Attribution
The dataset was made by downloading each individual zip file from 2010-2018 found on the
United States Environmental Protection Agency's website and then combining each years information into one spreadsheet.
The files can be found by scrolling down to "Annual Summary Data" and clicking on each link under "AQI by County".
Licensing
Data and Licensing Information for the EPA can be found
here. The data for this project has a U.S. Public
Domain license.
Size
The final combined dataset is 50 KB large with 951 rows and 13 columns as of May 2019.
Content
State: The state where the county is located.

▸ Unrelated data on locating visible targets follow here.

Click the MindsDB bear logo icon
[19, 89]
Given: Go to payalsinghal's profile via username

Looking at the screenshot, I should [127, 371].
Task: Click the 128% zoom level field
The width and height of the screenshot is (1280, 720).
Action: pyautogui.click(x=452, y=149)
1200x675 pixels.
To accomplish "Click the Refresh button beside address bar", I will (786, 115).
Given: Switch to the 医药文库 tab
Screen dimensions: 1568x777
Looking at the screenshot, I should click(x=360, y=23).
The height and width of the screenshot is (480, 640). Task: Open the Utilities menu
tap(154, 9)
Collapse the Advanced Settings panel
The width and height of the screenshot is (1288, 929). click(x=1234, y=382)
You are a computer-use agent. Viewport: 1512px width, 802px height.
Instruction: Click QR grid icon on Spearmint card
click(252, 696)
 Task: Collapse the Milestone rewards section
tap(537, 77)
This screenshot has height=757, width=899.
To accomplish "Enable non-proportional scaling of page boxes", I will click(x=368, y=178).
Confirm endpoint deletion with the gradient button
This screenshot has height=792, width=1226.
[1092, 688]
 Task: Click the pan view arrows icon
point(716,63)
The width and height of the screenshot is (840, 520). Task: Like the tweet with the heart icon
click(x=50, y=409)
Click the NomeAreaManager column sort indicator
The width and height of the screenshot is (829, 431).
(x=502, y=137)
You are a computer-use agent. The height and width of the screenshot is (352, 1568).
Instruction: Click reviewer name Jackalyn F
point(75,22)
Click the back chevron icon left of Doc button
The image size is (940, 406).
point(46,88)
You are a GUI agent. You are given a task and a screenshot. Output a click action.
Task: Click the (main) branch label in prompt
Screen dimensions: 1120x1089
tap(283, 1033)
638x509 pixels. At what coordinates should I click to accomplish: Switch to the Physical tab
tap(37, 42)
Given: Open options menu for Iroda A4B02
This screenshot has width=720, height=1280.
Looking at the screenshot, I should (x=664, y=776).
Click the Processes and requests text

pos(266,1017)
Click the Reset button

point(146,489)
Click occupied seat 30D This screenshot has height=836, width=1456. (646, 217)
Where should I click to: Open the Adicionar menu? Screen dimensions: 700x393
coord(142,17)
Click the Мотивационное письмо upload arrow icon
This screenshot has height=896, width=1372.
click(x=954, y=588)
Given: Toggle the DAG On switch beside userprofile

County: The location of the monitoring site.
ID: The FIPS county code.
Year: The Median AQI of the county for that specific year.
Change: The county's AQI in 2010 subtracted from the county's AQI in 2018.
Important note: The second visualization was made by keeping each year's data in separate files, but the contents used are the same as listed above.
There are a few more columns included in the data, however, those columns were not used in the visualizations.
The extra columns record the amount of "Good", "Moderate", "Unhealthy", and "Hazardous" days the county had that year.
Initial processing
Once the county's data for each year was combined, any counties that did not overlap across all 9 years were removed.
The "Change" column was manually created in excel by taking the entries from 2010 and subtracting them from 2018 entries and storing them in a separate column.
The FIPS codes were taken from the United States Department of Agriculture's
County FIPS Codes
and matched to the respective county in our dataset.